PROBLEM DESCRIPTION
Your answer is one number: the count of lines below that hold the word "height".

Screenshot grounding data
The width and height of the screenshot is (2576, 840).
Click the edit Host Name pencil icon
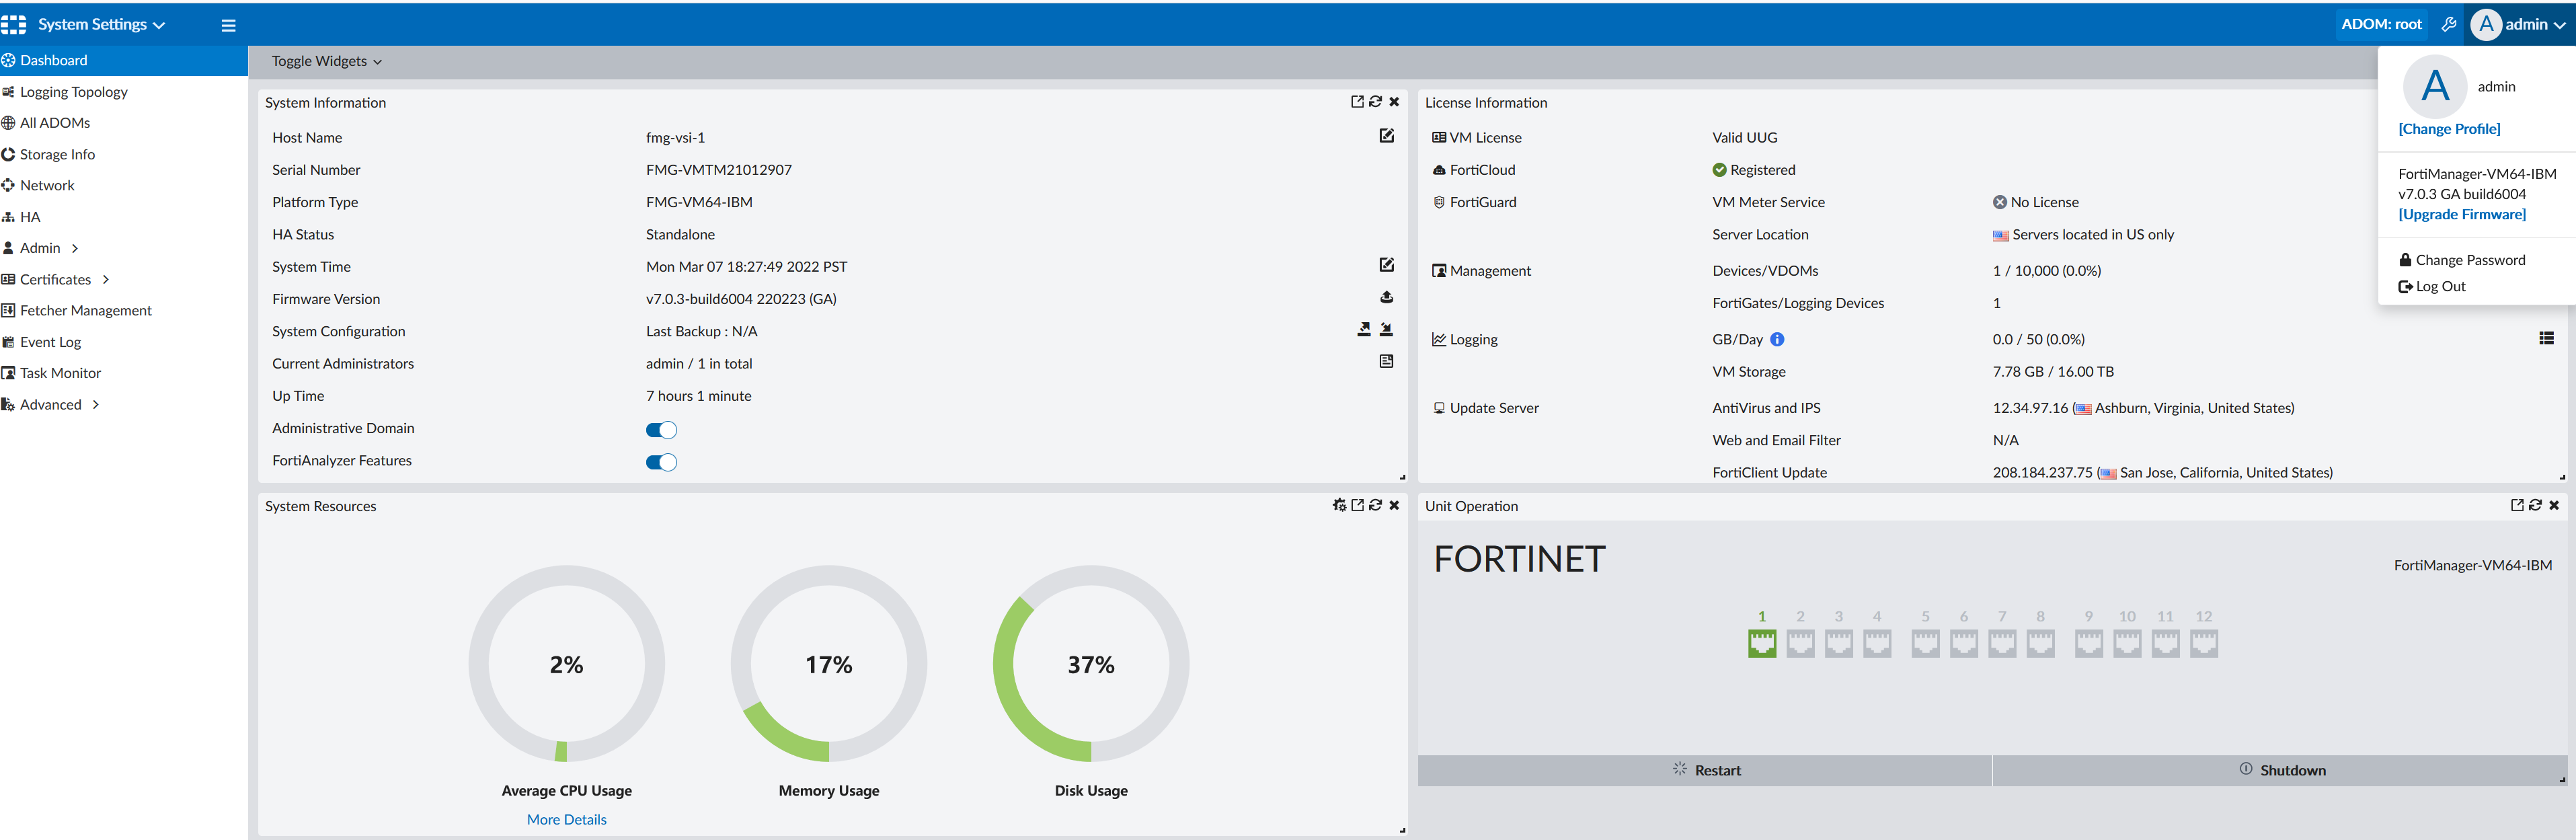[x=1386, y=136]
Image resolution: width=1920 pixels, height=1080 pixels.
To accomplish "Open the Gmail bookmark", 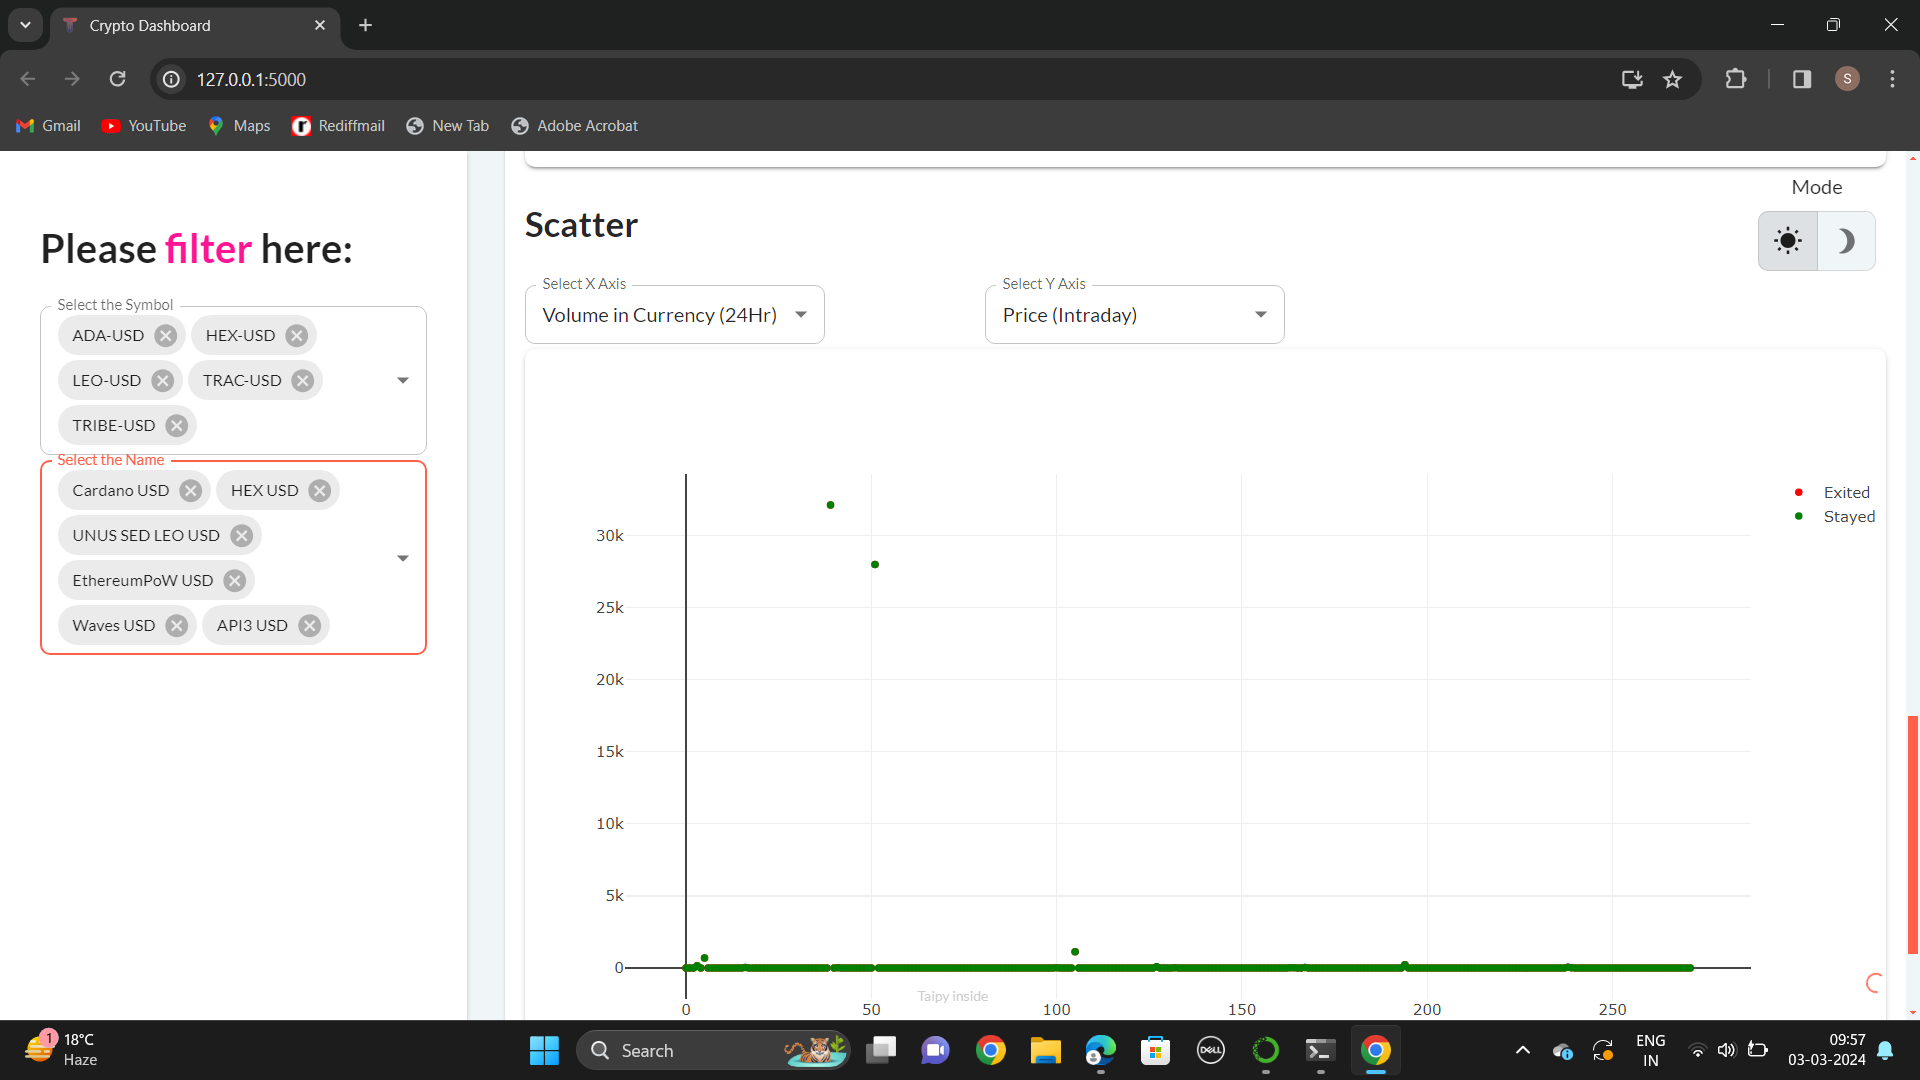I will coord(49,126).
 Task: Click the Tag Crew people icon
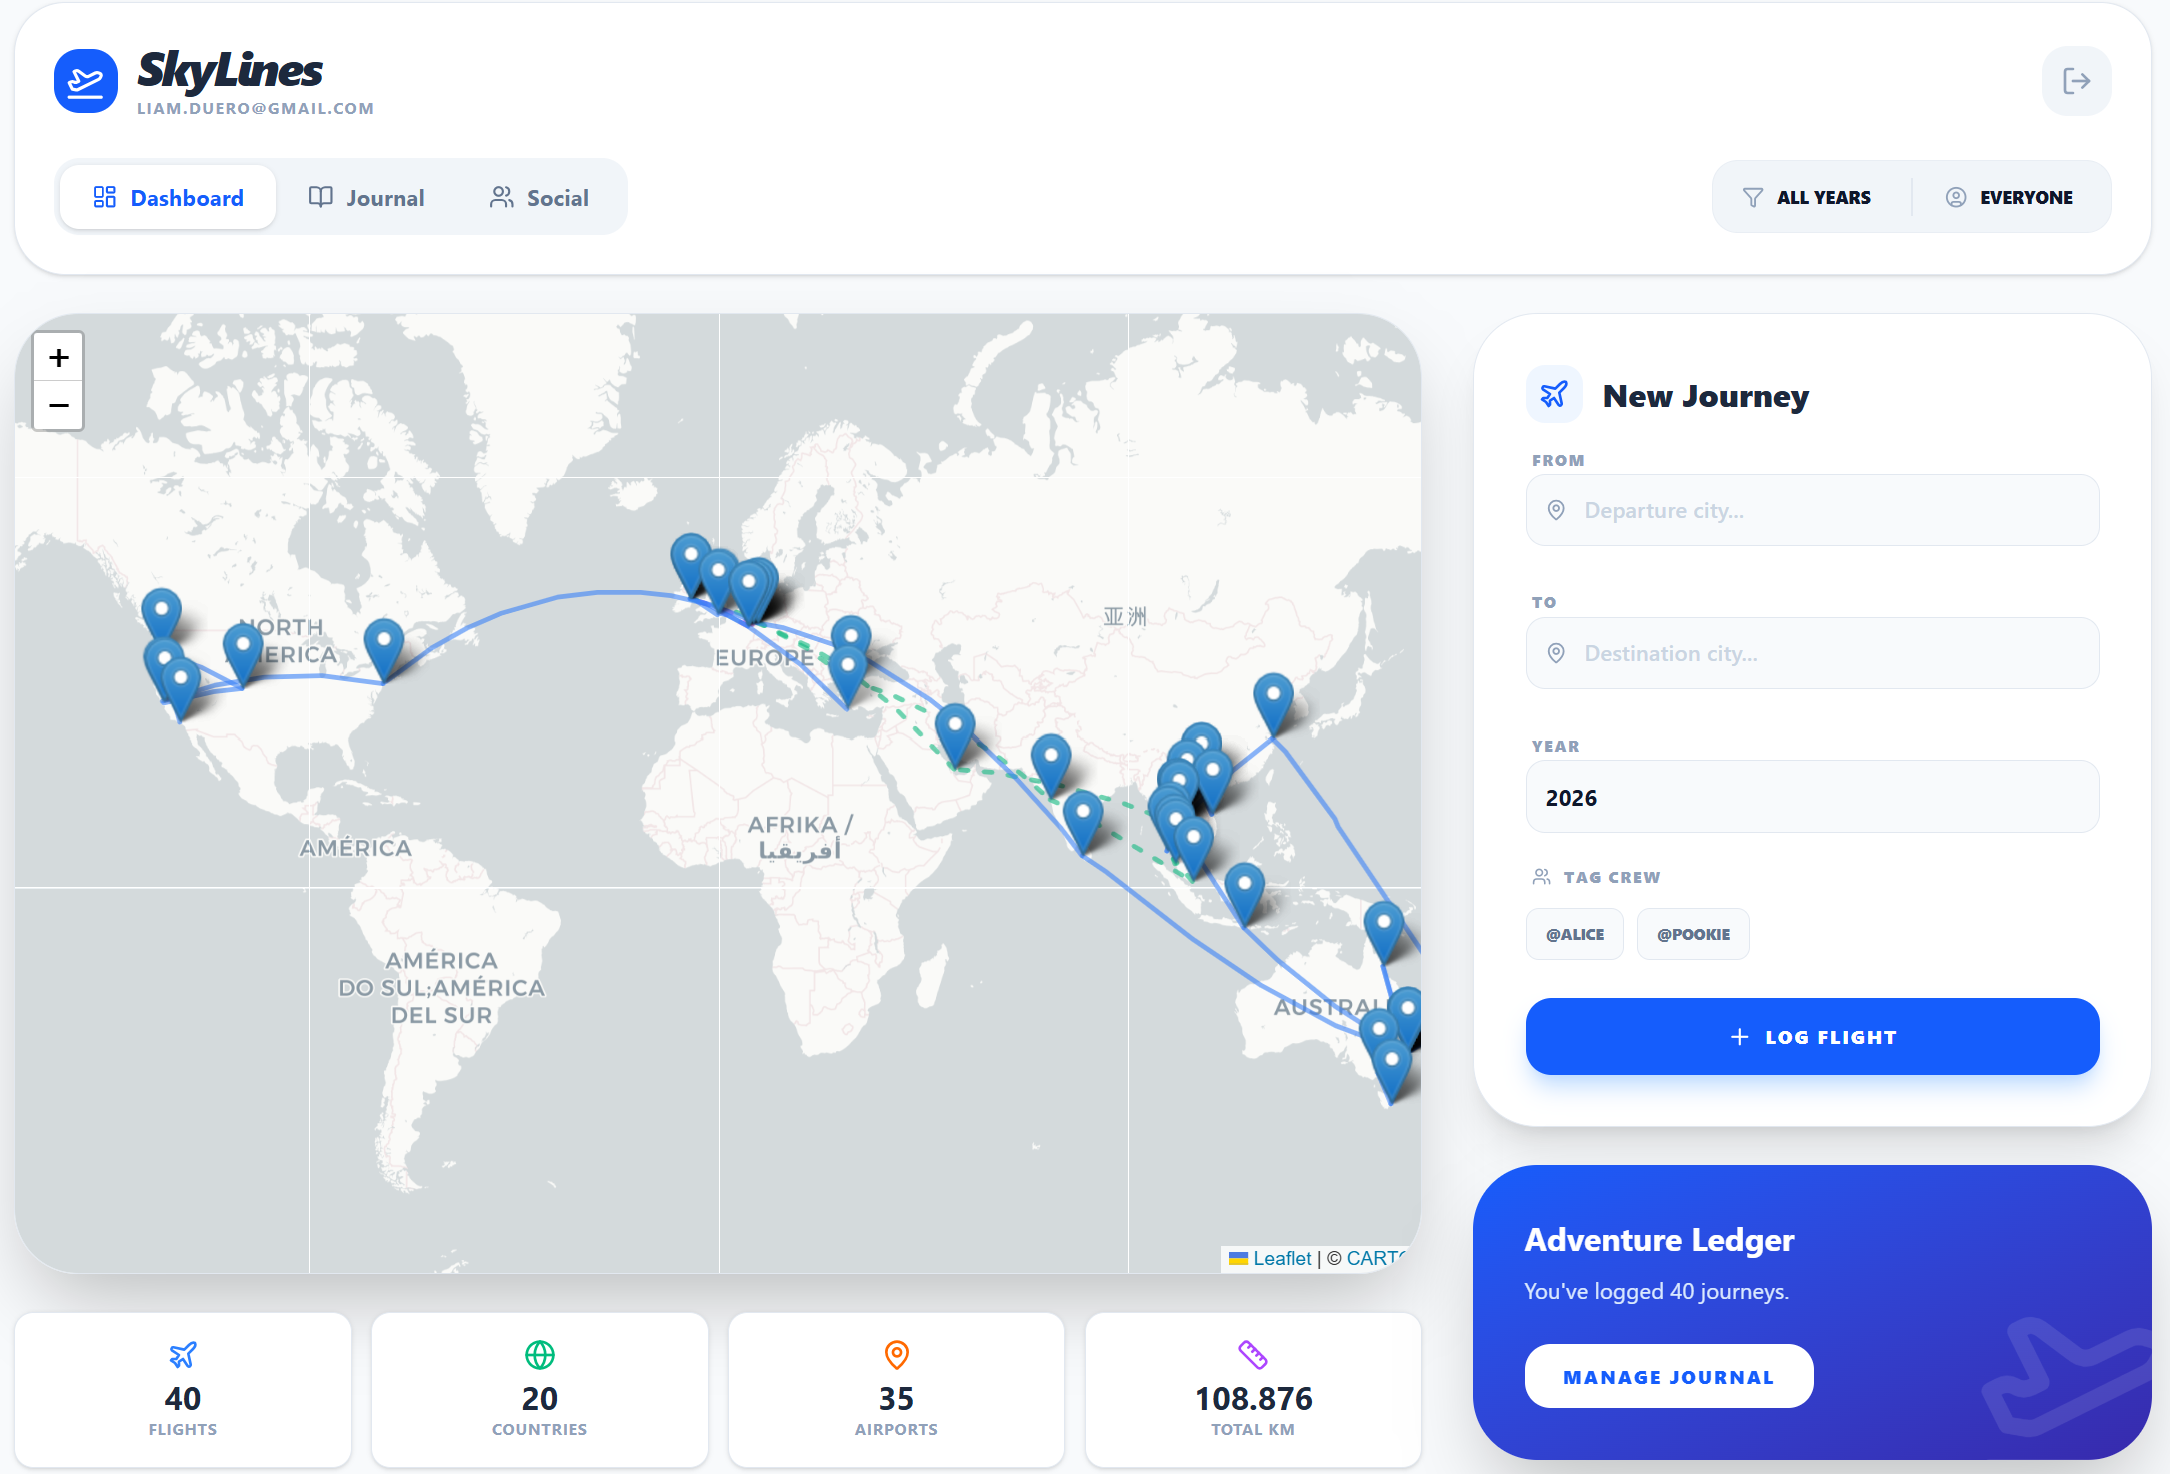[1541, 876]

RESULT FOR THIS TASK
2